The Second Department wrote,

Here, the State failed to establish that the DOT properly directed the New York State Comptroller to deposit the amount of the offer of just compensation in a special interest bearing account on October 4, 2013. While the record demonstrates that the acquisition was being made for a federally aided project, the State’s evidence was insufficient to demonstrate that the DOT determined that it was “necessary” to deposit the amount of the offer “without delay in order to proceed with the letting of a construction contract” (EDPL 304[E][2]). We decline the State’s request to take judicial notice of certain publicly available documents that the State referred to for the first time on appeal (see generally Matter of Gary F. [Bronx Psychiatric Ctr.], 143 AD3d 495, 497; Matter of Warren v Miller, 132 AD3d 1352, 1354). Accordingly, the DOT’s obligation to pay statutory interest did not terminate on October 4, 2013.

The Court added,

Pursuant to EDPL 304(B), “in the event that a condemnee within ninety days of the offer fails or refuses to notify the condemnor in writing that the advance payment is accepted,” the “offer shall be deemed rejected.” EDPL 304(C) provides that, “[i]n the event a condemnee shall reject the offer or the offer shall be deemed rejected . . . or a condemnee unreasonably fails to provide the condemnor with all papers reasonably necessary to effect a valid transfer of title as acquired, within ninety days of receipt, the condemnor’s obligation to pay interest on the amount of the offer shall be suspended until such time as the condemnee accepts the offer as payment in full, or as an advance payment, or provides the necessary title papers as the case may be.”

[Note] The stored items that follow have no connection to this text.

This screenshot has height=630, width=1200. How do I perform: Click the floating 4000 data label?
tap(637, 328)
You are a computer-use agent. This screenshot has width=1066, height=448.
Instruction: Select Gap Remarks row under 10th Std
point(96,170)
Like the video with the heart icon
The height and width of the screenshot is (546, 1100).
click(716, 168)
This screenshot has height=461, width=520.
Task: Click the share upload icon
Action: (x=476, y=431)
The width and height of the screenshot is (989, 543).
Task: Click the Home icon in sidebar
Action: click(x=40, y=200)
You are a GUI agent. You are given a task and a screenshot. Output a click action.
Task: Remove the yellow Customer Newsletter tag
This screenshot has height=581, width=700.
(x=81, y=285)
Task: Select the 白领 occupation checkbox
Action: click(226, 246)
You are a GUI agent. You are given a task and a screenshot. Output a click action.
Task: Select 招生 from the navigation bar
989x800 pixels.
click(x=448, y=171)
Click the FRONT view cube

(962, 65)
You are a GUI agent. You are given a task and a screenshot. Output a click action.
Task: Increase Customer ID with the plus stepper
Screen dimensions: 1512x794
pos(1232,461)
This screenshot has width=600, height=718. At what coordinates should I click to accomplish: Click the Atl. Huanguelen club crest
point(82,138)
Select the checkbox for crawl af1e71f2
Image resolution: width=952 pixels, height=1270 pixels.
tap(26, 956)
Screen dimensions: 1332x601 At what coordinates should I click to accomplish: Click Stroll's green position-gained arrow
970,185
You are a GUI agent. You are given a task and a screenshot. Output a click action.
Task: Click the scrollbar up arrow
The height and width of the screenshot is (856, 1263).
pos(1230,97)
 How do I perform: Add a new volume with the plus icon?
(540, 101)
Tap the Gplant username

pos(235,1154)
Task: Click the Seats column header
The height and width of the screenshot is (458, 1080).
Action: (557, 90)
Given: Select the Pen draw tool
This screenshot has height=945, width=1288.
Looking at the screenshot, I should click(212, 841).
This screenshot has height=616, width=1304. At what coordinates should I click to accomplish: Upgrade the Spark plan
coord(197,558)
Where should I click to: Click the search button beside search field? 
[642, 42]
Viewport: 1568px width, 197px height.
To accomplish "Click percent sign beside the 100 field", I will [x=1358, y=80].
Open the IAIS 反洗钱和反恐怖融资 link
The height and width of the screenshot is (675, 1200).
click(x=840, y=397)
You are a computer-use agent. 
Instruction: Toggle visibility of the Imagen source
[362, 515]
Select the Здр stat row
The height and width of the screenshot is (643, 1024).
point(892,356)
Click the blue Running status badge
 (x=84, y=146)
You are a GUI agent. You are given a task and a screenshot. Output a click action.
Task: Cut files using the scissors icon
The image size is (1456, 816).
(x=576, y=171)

Accordingly, the cases were remitted to the Court of Claims to calculate the amount of interest at 9%.

Automatic deposits of advance payments are contrary to the purpose and intent of the Eminent Domain Procedure Law.  According to EDPL § 101, it is the purpose of the law to, among other things, expedite payments to property owners and to establish rules to reduce litigation.  EDPL § 301 provides that “[t]he condemnor, at all stages prior to or subsequent to an acquisition by eminent domain . . . shall make every reasonable and expeditious effort to justly compensate persons for such real property by negotiation and agreement.”  The deposit delays the payment of compensation, and it creates additional, unnecessary litigation.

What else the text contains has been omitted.